En las circunstancias actuales, este ideal no solo es razonable en general, sino que, además, se infiere de la situación política específica. Debemos esforzarnos especialmente para evitar que esta guerra entre combatientes degenere en una guerra entre pueblos. Formulándolo por la positiva, esto significa que mantener la posibilidad kantiana de paz requiere tratar a los palestinos no combatientes como si fueran nuestros conciudadanos. En la realidad posterior a la política de los dos Estados, la paz solo podrá imaginarse si algún día se logra una ciudadanía en común para la región.
Y si todavía queremos seguir hablando de dos Estados, deberíamos asegurarnos de que, como mínimo, se redacte una Constitución común para ambos Estados en toda la región que anteponga la dignidad humana a la soberanía nacional para garantizar la autodeterminación nacional de los judíos y los palestinos, comprometiéndose a defender la dignidad humana en lugar de enterrarla bajo el compromiso con la soberanía nacional.

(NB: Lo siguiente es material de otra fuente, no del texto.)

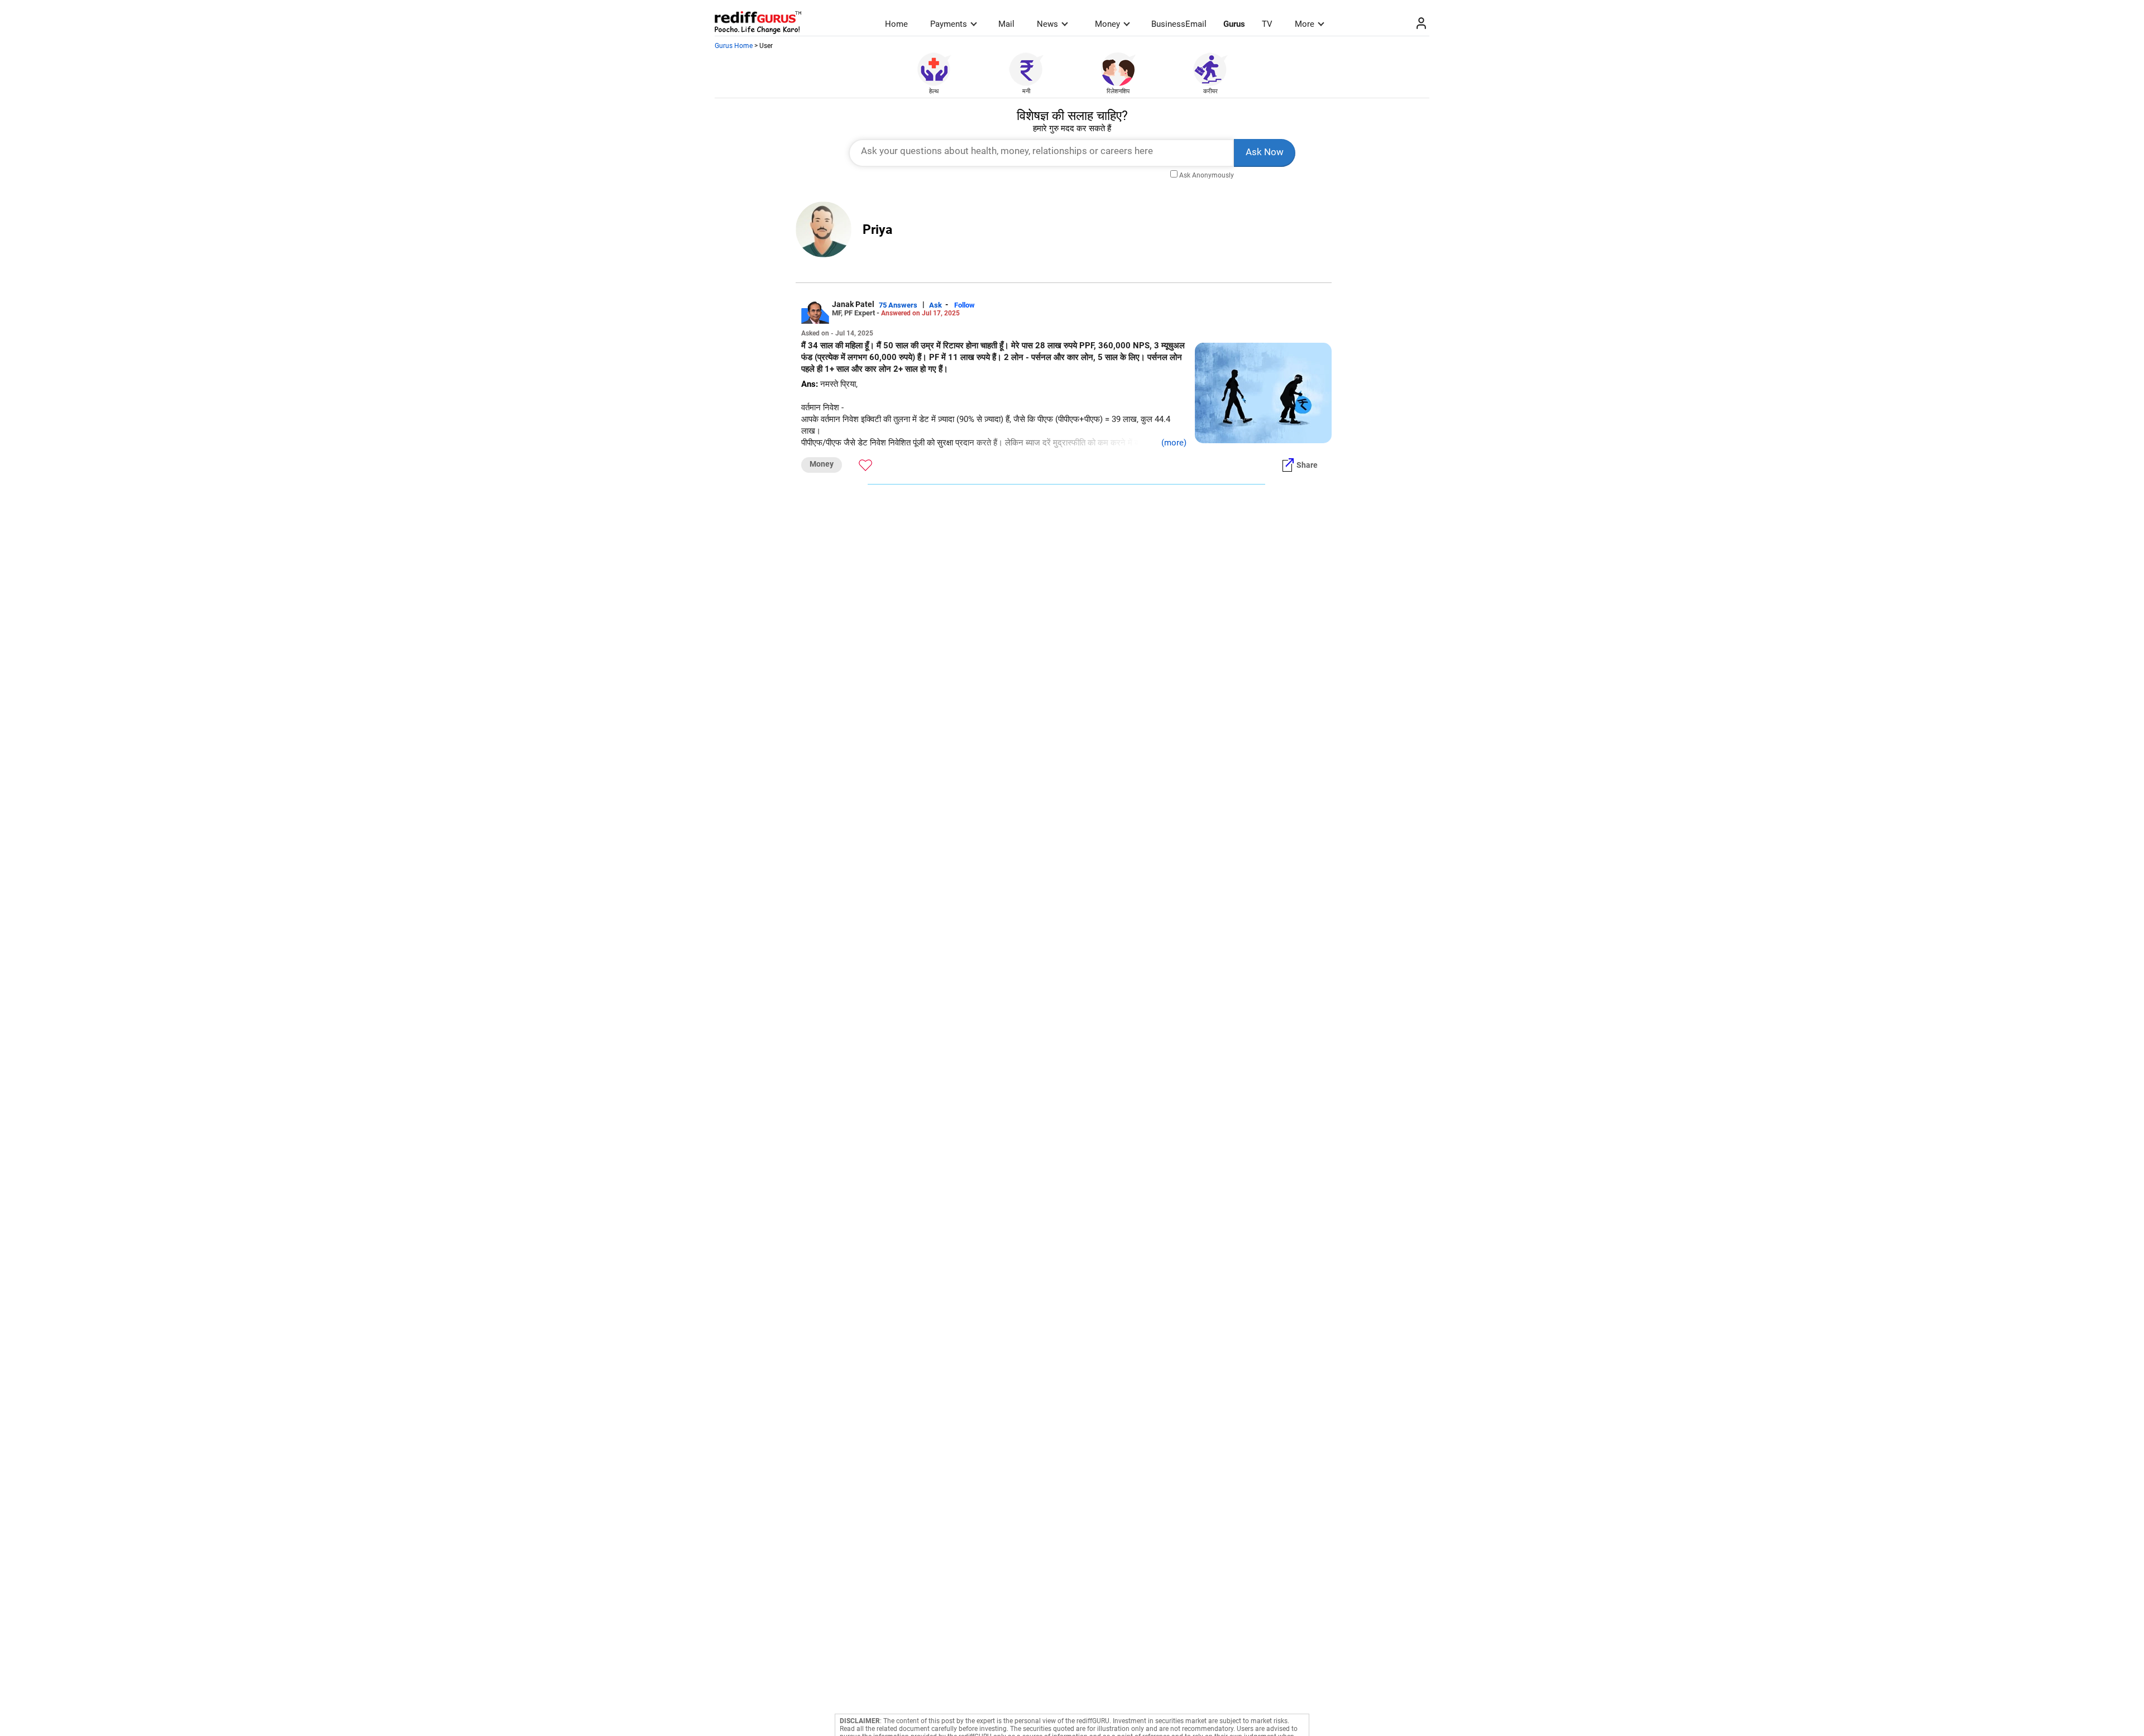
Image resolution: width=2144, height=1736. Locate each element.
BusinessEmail (1179, 24)
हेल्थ (934, 91)
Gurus (1234, 24)
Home (896, 24)
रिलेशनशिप (1118, 91)
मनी (1026, 91)
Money (1107, 24)
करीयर (1210, 91)
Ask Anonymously (1206, 175)
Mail (1006, 24)
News (1047, 24)
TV (1267, 24)
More (1304, 24)
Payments (948, 24)
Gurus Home (734, 46)
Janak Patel (853, 304)
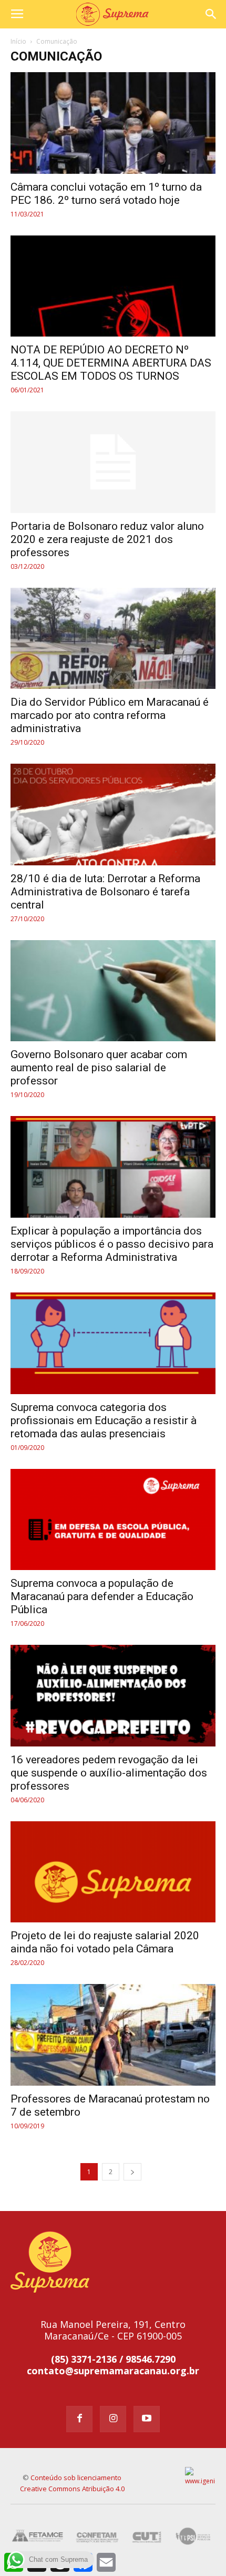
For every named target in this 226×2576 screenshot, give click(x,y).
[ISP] (193, 2536)
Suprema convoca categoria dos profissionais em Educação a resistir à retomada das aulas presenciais (104, 1420)
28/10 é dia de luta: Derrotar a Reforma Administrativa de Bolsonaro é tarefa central (105, 891)
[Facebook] (79, 2419)
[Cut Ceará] (147, 2536)
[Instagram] (113, 2419)
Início (18, 41)
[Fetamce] (39, 2536)
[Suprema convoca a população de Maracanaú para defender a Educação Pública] (113, 1520)
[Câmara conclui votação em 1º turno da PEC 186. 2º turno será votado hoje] (113, 123)
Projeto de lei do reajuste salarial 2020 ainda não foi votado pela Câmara (105, 1942)
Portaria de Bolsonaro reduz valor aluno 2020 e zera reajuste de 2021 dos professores (107, 539)
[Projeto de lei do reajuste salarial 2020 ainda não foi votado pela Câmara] (113, 1872)
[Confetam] (97, 2536)
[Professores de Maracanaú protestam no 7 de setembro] (113, 2035)
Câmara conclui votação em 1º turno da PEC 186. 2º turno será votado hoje (106, 193)
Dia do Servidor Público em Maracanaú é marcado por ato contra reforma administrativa (110, 715)
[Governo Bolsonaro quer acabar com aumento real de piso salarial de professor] (113, 991)
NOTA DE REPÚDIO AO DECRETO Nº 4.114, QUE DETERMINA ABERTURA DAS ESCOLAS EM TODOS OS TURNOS (111, 362)
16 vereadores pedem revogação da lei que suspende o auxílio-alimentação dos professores (109, 1772)
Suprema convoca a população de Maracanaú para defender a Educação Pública (102, 1596)
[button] (211, 14)
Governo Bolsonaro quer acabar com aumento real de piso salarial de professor (99, 1067)
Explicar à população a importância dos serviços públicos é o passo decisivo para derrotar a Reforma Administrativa (112, 1244)
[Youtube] (146, 2419)
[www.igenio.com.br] (200, 2476)
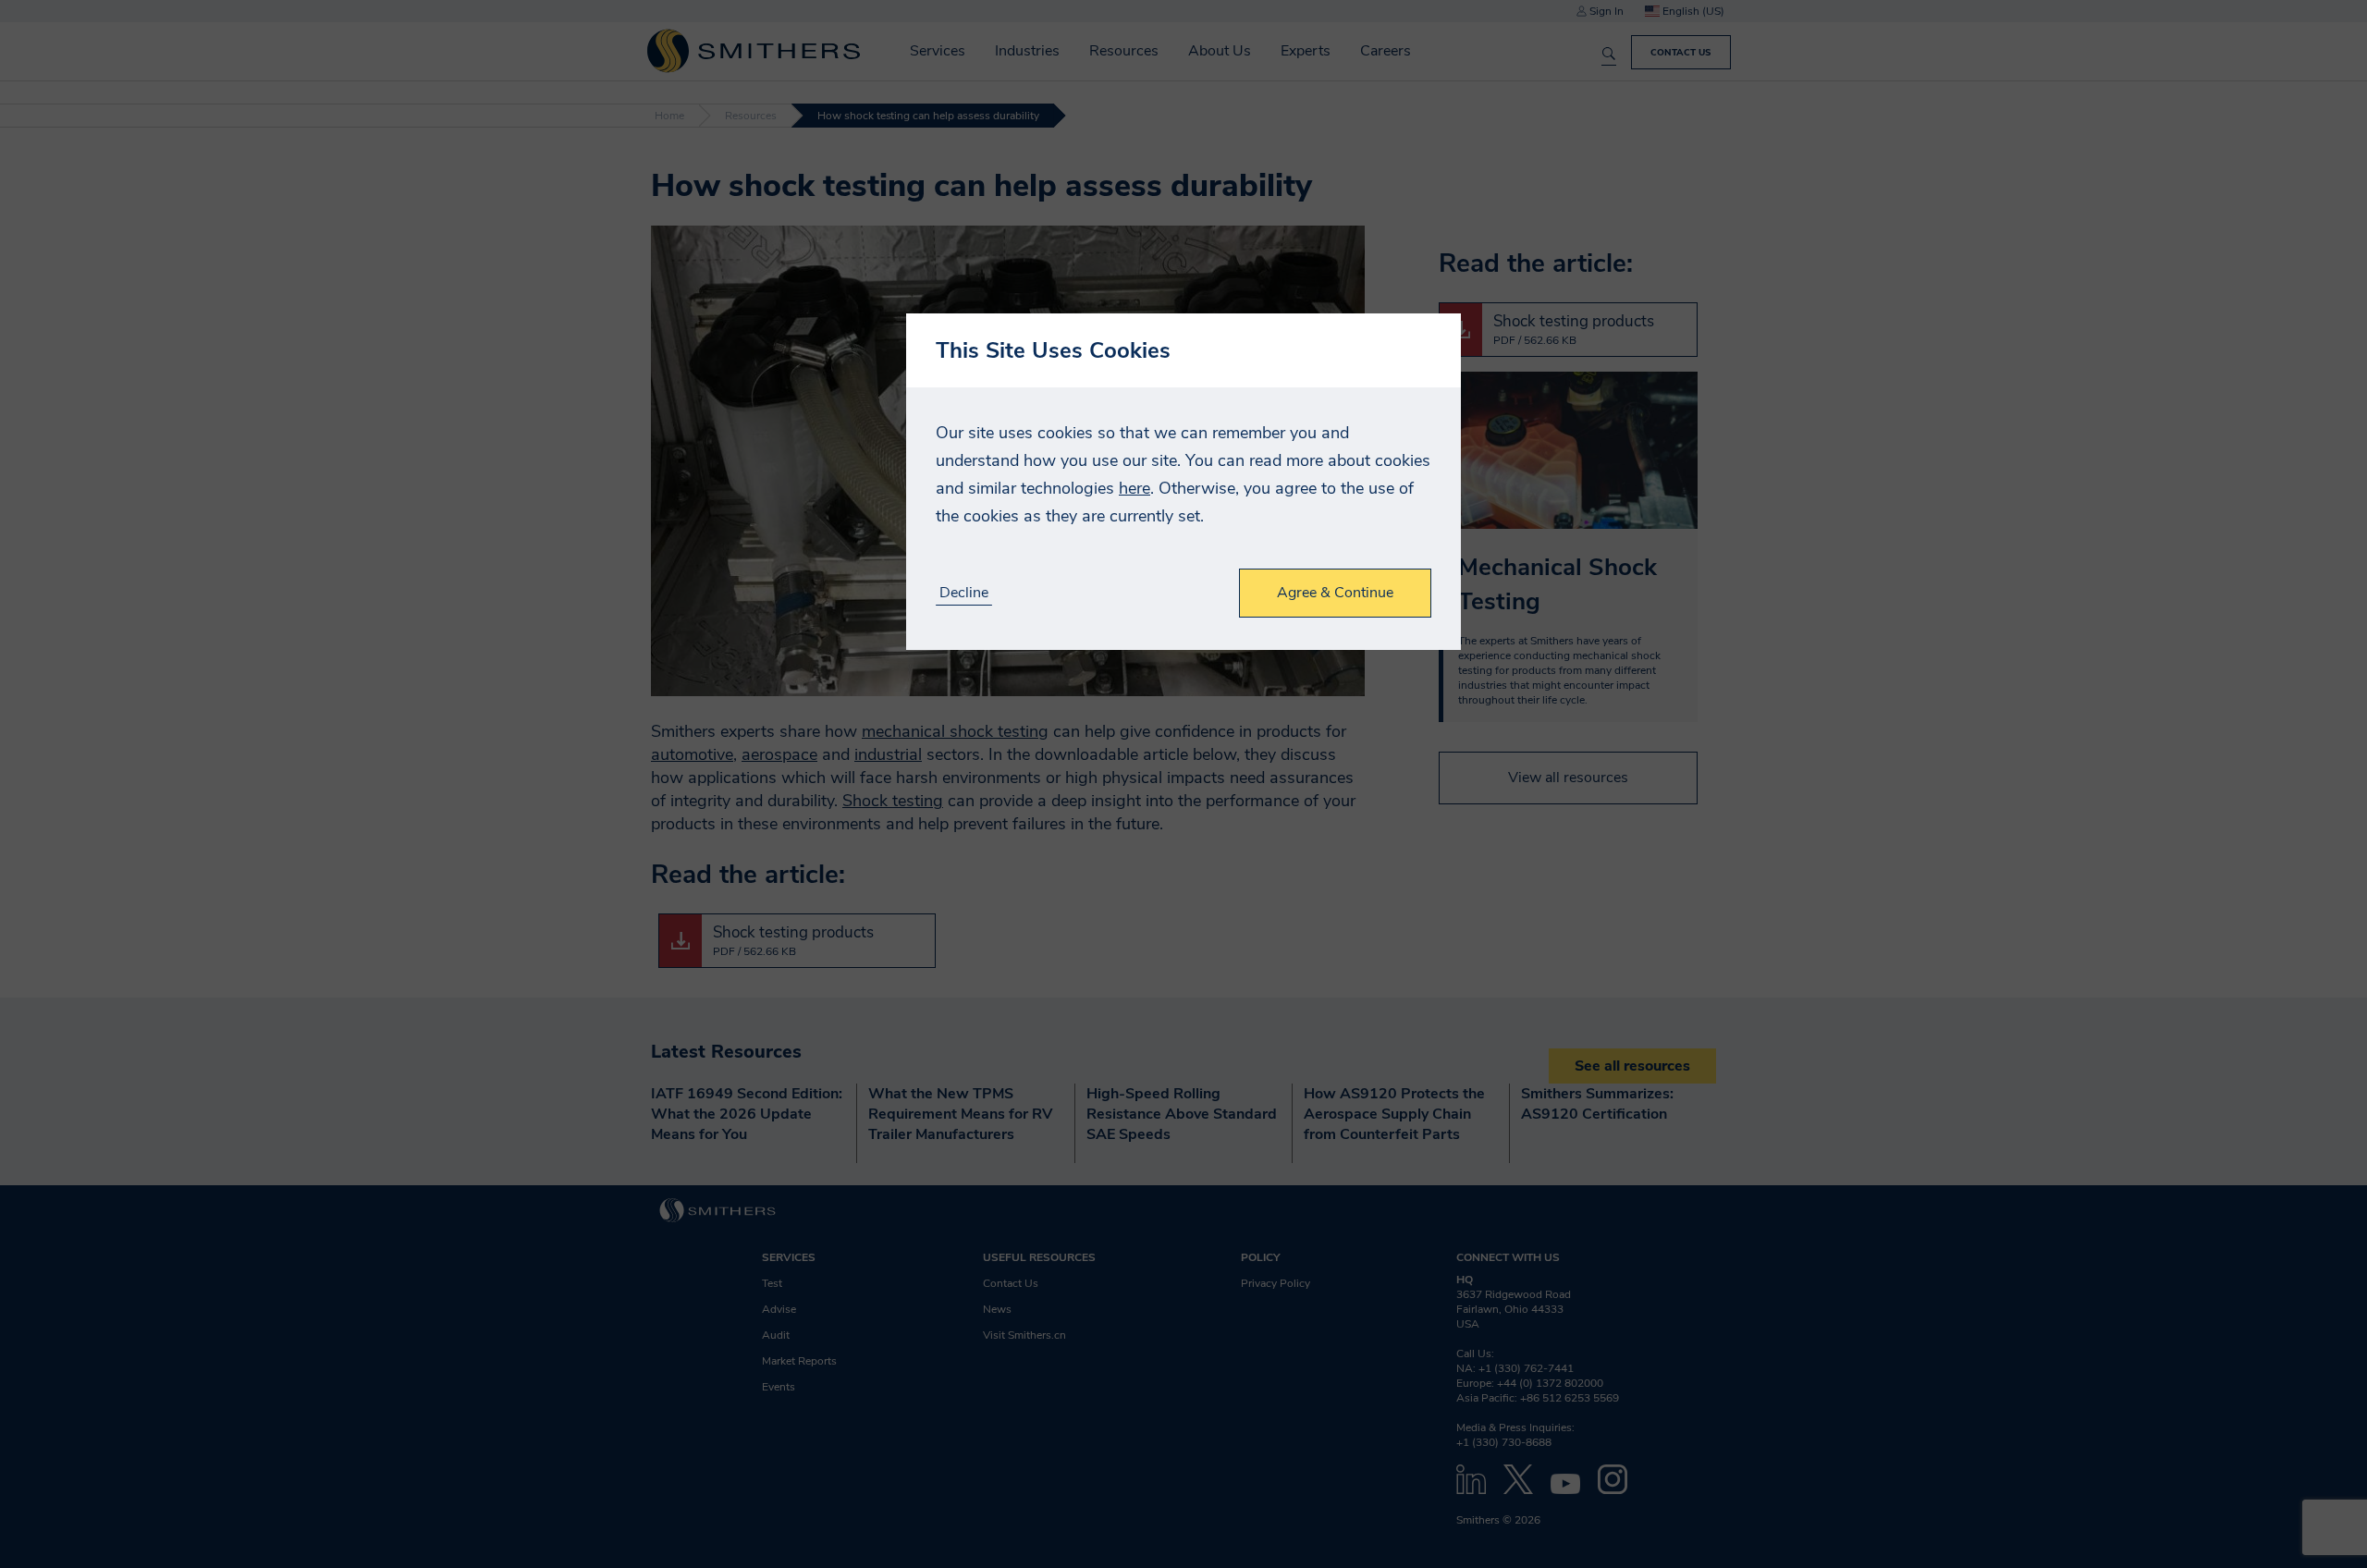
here (1134, 488)
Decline (963, 593)
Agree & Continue (1335, 592)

Algunos ahora piden una constelación de «dos Estados» en este sentido, incluidos los historiadores Omer Bartov y Moshe Zimmermann y el filósofo Michael Walzer. En contraste con el discurso de los dos Estados bajo los Acuerdos de Oslo, esta exigencia aboga de facto por un ideal federativo de paz en el espíritu que también he descrito como el de una «República de Haifa». La prueba de realidad de este ideal comienza hoy: con la exigencia de proteger a los civiles palestinos como si fueran nuestros conciudadanos, del mismo modo que resulta inaceptable la tolerancia desvergonzada ante las acciones de Hamás contra civiles israelíes.
¿Quiénes seremos? La respuesta debe convocar a los pocos israelíes y palestinos que están dispuestos a permanecer unidos hoy –no a pesar de los horrores, sino a causa de ellos– y a decir: nosotros, habitantes de esta región, encarnaremos los ideales que hacen posible la convivencia. Son una pequeña minoría, pero existen.